Only the lines from the one with "Task: Click block" through the last belong in the output; print them exactly as given below.

§

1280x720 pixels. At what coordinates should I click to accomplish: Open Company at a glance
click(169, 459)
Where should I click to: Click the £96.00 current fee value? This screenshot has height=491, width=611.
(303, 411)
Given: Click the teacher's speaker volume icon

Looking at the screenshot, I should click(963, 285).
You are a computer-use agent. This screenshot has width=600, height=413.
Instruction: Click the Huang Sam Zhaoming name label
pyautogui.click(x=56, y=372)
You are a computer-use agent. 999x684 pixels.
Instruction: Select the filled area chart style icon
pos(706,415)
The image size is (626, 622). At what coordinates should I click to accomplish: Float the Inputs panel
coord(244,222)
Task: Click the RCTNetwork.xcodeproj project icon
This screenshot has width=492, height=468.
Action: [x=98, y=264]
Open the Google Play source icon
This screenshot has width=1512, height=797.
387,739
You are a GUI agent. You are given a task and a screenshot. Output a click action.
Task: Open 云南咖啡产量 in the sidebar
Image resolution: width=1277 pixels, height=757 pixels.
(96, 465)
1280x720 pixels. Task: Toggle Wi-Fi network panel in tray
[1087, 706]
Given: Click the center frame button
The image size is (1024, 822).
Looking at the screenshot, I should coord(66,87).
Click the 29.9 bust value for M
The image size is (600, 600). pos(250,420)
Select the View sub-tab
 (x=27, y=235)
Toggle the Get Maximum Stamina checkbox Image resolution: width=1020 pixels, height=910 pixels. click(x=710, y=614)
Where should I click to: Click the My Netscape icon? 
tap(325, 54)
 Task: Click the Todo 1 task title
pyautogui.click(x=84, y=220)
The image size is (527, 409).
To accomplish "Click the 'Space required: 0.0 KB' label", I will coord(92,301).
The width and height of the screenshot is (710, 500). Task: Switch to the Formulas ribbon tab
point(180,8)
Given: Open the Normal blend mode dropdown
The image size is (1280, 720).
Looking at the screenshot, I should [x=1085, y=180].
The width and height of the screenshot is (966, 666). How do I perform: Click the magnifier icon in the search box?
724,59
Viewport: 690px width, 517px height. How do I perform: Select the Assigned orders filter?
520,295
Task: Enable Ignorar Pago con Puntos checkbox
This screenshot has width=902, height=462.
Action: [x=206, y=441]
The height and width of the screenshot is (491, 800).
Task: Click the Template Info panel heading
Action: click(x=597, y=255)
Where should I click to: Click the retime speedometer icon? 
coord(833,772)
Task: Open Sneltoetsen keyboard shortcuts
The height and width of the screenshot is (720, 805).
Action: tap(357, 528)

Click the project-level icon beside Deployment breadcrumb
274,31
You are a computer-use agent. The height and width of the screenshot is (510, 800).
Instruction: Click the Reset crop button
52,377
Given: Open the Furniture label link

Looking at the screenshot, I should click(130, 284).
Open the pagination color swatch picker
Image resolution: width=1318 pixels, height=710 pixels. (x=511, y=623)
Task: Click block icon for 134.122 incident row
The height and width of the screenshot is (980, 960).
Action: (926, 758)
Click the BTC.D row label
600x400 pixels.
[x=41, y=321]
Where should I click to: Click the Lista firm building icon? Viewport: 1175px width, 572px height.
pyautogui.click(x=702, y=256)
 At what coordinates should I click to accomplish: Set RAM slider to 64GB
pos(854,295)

§

Answer –
Task: Click block icon for 134.122 incident row
The height and width of the screenshot is (980, 960).
Action: (926, 758)
Click the BTC.D row label
600x400 pixels.
[x=41, y=321]
Where should I click to: Click the Lista firm building icon? Viewport: 1175px width, 572px height.
pyautogui.click(x=702, y=256)
 At what coordinates should I click to accomplish: Set RAM slider to 64GB
pos(854,295)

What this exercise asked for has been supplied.